What to work on: Please copy the data below exactly; none of the pictures in it belong in the copy.

[Screenshot grounding data]
######
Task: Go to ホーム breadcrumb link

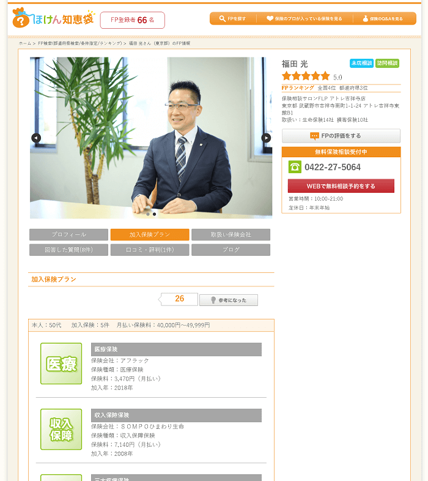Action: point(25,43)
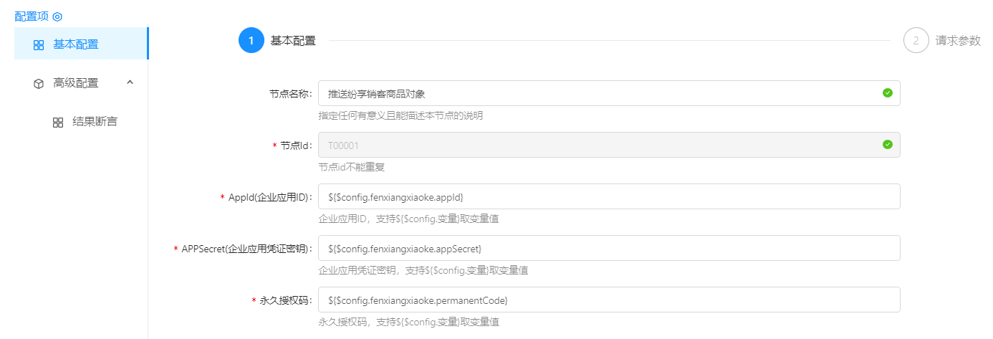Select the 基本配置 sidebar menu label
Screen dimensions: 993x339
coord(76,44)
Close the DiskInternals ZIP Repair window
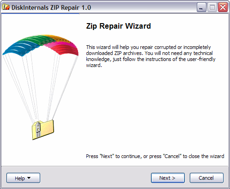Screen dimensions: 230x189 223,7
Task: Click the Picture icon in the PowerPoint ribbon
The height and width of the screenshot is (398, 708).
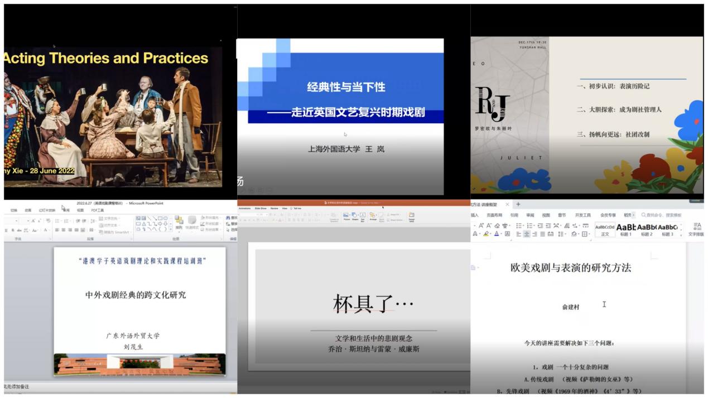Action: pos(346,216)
######
Exercise result:
Task: Go to ホーム breadcrumb link

Action: point(25,43)
Select the 基本配置 sidebar menu label
Screen dimensions: 993x339
coord(76,44)
Close the DiskInternals ZIP Repair window
Screen dimensions: 230x189 223,7
Task: Click the Picture icon in the PowerPoint ribbon
The height and width of the screenshot is (398, 708).
Action: pos(346,216)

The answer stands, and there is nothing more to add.